Nur weil Sophie Passmann in diesem Buch den Begriff des „Pick Me Girls“ neu-/umdefiniert, so dass er (je nach Kapitel) nichts mehr mit antifeministischen Prämissen zu tun hat, kann sie dann doch nicht bemängeln, wie fies es sei, wenn Frauen „Pick Me Girls“ in ihrer allgemein verbreiteten Definition mitsamt immer antifeministisch mitschwingenden Kern von „Ich bin nicht so [oberflächlich, blöd, peinlich, …] wie andere Frauen“ kritisieren. Dies wirkt umso willkürlicher, da sie zuvor ausführt, wieso nicht alle Entscheidungen gleich feministisch sind und manche Entscheidungen nun einmal trotz aller individueller Freiheit sogar gar nicht feministisch sind und man dies auch eingestehen können sollte. Doch „Pick Me Girls“ aus feministischer Perspektive zu kritisieren, geht doch zu weit, weil ihre eigene Neudefinition Misogynie nicht länger zwingend einschließt? 

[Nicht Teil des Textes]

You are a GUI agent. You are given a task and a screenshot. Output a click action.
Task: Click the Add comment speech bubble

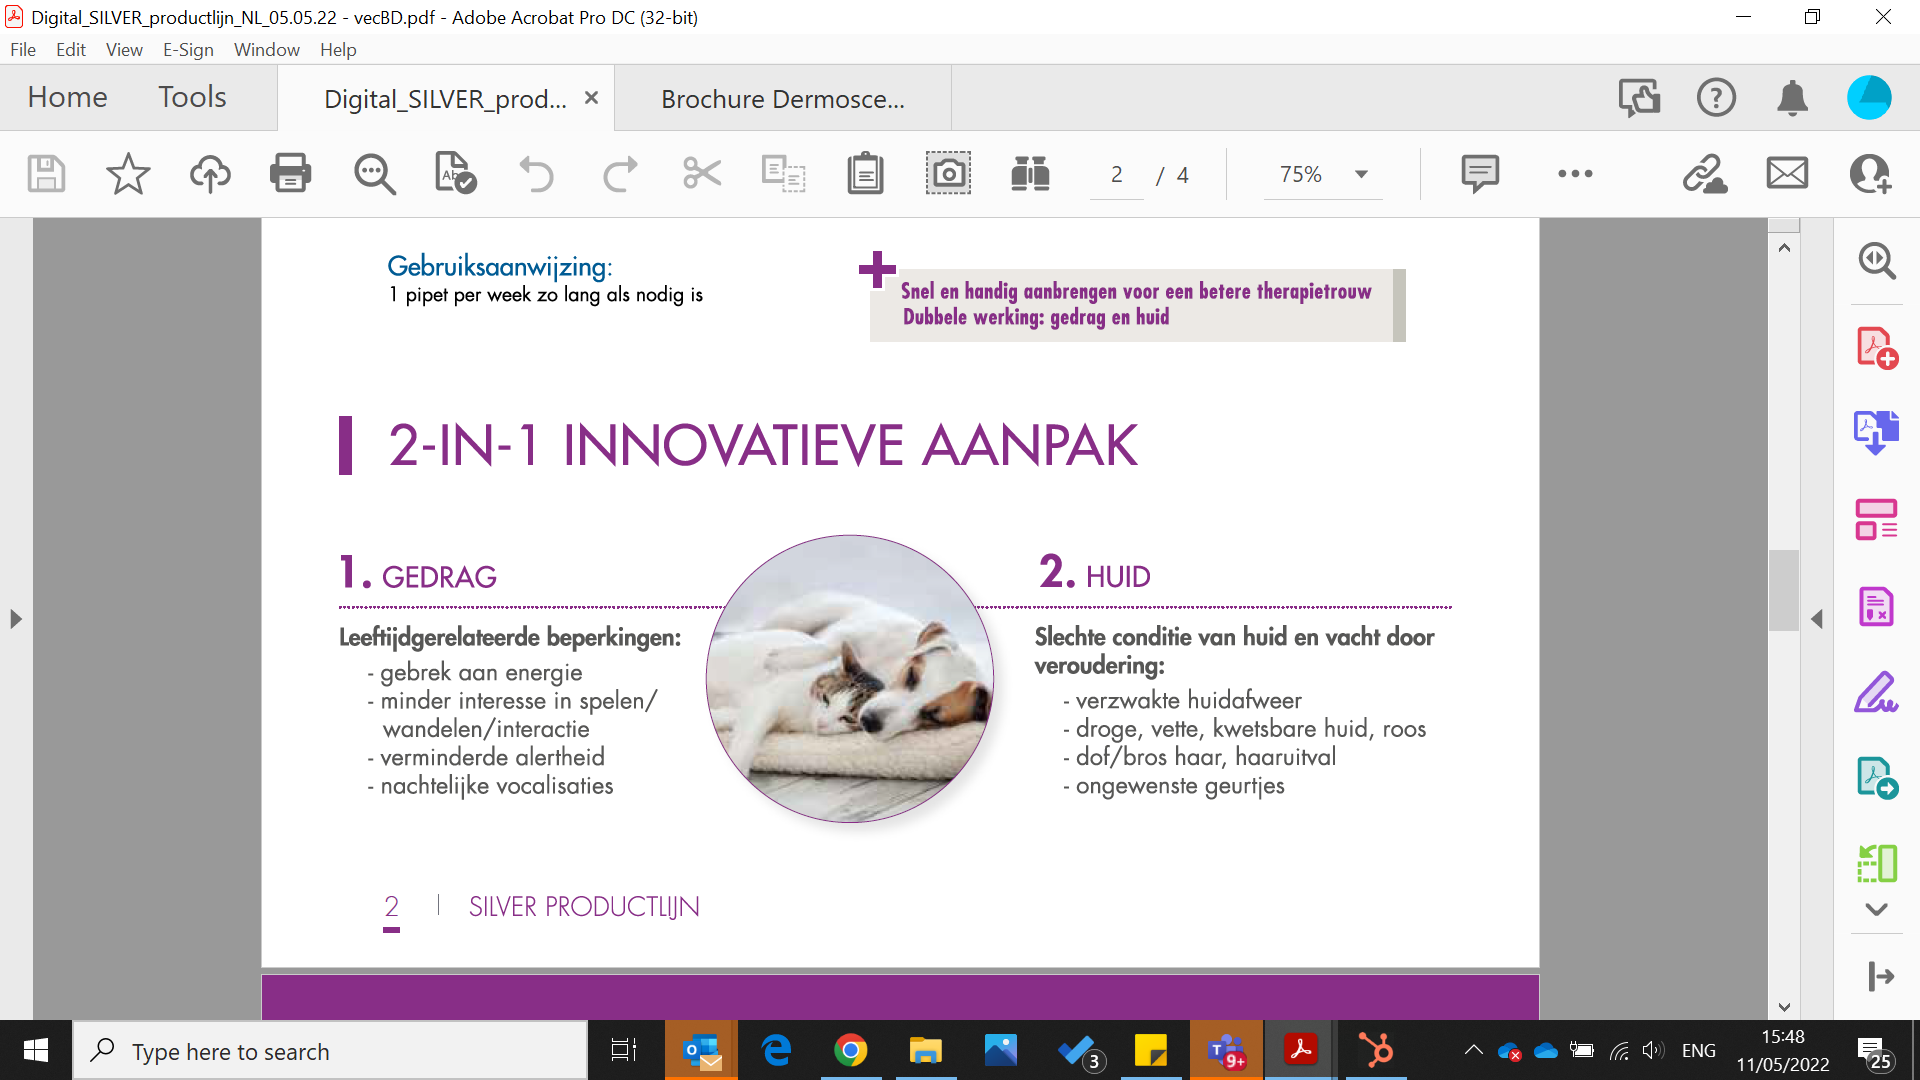1479,174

Auch eine Vermischung der Begriffe „Pick Me Girl“ und „I can fix him“-Mentalität konnte mich nicht überzeugen, da nach meiner Erfahrung auch „feminine“ Frauen mit „weiblichen“ Interessen oft in eine „I can fix him“-Dynamik geraten. 

Dem im Kontext dieses Buches diskutierten Aspekt, ob das Buch aus einer zu weißen und privilegierten Sicht geschrieben ist, pflichte ich in Teilen bei. Da ich dieses Buch trotz aller Vermarktung und Beteuerung im Vorwort als Memoiren betrachte, halte ich es für völlig legitim, dass sie über ihr eigenes, von ihren Privilegien geprägtes Leben spricht. Da Sophie Passmann aber selbst die Prämisse aufstellt, dass das Buch eben keine Autobiografie, sondern eine Analyse des Begriffs der „Pick Me Girls“ ist, hätte bei Betrachtung dieses Phänomens Intersektionalität mitgedacht werden müssen. 

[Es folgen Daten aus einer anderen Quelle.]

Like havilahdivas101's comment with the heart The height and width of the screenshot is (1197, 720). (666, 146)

Letztlich handelt es sich um ein falsch vermarktetes Buch, welches aber als Memoiren einer Frau, die in der für ihre Generation typischen Version von Misogynie und Fatshaming aufwächst und jung in der Öffentlichkeit steht, dennoch eine lohnende Perspektive bietet. Insbesondere für Leser*innen, die im Allgemeinen eher selten zu feministischer Lektüre greifen, bietet dieses Buch trotz genannter Kritik einiges.